[I dati]:
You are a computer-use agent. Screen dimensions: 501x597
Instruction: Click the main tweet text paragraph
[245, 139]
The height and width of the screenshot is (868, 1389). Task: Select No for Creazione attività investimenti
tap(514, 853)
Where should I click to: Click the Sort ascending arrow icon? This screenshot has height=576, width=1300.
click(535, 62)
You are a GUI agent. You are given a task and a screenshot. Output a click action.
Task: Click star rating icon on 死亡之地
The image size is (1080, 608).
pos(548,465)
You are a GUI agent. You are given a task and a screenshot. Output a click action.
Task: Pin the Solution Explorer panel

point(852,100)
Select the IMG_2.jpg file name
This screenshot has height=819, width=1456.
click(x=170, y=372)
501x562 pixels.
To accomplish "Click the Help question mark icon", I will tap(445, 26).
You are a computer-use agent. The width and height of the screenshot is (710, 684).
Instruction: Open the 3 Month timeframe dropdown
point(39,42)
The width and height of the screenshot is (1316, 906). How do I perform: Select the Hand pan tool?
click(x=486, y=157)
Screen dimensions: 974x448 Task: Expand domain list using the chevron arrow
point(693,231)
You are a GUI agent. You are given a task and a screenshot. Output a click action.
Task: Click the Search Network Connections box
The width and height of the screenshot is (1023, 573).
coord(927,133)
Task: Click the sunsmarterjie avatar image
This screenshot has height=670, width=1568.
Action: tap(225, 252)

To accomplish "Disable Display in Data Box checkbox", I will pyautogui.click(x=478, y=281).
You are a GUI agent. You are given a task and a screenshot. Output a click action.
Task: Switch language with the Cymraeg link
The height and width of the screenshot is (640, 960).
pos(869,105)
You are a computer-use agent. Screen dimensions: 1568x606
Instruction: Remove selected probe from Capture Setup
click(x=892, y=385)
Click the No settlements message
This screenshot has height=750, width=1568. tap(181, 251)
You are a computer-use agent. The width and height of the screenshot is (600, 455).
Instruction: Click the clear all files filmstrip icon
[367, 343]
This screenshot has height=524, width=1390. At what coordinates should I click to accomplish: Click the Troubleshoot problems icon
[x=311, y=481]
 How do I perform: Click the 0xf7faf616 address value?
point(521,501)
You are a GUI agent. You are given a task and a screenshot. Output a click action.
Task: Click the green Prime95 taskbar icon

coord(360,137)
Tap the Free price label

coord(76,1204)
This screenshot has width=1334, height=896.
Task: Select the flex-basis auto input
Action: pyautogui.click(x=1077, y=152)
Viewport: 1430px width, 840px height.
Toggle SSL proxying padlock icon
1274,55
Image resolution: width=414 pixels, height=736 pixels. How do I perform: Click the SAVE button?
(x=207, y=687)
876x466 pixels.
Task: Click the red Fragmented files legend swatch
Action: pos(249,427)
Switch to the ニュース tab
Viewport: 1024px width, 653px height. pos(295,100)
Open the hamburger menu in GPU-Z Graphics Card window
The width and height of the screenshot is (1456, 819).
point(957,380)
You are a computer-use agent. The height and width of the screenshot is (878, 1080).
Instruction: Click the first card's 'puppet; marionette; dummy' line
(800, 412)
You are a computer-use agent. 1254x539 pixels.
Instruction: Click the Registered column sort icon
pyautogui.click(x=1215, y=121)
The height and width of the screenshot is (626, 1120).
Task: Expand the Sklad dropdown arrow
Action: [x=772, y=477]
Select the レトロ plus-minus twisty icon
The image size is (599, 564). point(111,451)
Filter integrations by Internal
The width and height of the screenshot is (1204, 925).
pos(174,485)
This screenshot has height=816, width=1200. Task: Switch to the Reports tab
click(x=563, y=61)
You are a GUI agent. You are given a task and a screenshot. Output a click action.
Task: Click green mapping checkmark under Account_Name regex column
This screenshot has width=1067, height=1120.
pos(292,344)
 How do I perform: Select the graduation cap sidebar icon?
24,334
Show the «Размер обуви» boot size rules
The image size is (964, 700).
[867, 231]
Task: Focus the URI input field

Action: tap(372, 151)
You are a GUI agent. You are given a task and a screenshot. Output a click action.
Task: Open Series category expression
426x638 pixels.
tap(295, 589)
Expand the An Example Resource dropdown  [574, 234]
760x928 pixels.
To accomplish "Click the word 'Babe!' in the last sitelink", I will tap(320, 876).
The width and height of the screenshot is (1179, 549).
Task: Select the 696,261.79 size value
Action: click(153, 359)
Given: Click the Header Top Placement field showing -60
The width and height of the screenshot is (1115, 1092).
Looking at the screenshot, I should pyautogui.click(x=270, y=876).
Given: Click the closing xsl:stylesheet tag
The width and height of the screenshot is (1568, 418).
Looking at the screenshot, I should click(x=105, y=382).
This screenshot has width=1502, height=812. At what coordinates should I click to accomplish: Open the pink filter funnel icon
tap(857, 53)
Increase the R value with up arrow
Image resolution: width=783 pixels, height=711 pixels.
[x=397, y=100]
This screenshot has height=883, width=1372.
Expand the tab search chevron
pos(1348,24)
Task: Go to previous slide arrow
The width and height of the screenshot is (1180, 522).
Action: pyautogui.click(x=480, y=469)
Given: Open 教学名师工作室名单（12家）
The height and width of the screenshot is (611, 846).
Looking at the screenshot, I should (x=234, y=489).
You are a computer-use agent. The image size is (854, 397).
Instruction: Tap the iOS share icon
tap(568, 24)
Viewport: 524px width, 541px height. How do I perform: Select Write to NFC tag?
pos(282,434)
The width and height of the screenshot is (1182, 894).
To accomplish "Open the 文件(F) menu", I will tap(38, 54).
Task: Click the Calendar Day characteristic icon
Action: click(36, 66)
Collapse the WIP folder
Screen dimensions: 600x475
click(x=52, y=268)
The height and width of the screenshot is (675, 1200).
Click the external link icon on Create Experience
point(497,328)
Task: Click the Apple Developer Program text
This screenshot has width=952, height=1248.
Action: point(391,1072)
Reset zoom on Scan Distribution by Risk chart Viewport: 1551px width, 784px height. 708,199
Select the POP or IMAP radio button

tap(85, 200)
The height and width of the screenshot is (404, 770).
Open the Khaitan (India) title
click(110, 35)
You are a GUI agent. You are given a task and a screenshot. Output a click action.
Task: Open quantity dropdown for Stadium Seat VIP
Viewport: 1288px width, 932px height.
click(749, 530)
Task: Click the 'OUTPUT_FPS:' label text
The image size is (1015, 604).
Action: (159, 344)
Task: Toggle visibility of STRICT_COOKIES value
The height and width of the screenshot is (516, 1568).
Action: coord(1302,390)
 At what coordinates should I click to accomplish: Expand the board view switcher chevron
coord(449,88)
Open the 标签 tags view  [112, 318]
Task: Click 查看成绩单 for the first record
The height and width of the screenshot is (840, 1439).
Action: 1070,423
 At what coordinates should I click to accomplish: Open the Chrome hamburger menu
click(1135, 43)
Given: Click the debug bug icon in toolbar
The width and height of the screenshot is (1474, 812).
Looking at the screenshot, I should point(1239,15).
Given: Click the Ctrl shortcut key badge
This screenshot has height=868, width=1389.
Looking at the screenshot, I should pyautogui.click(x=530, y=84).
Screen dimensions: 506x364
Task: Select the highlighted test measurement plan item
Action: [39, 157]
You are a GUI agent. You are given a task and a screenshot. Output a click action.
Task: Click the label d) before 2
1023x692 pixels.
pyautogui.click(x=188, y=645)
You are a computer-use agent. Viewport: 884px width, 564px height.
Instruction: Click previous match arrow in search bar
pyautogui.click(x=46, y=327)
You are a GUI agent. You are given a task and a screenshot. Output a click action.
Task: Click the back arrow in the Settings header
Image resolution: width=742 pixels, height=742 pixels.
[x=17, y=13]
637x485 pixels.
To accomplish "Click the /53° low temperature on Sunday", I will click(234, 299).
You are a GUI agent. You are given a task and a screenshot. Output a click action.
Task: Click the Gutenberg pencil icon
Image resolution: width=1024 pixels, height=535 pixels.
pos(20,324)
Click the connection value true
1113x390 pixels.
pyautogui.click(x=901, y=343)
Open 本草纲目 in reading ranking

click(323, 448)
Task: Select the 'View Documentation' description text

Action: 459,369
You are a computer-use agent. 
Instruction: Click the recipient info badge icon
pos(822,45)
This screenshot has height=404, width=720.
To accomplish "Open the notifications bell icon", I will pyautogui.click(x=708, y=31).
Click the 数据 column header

[Problema posto]: Riscrivi le righe dell'elenco partendo da quella che contiene "Image resolution: width=414" e finendo con quella che contiene "Action: pos(249,427)". Sostituisci "SAVE" con "SUBMIT" e lascia invariato tutto il resto.

[La risposta]:
Image resolution: width=414 pixels, height=736 pixels. How do I perform: Click the SUBMIT button?
(x=207, y=687)
876x466 pixels.
Task: Click the red Fragmented files legend swatch
Action: pos(249,427)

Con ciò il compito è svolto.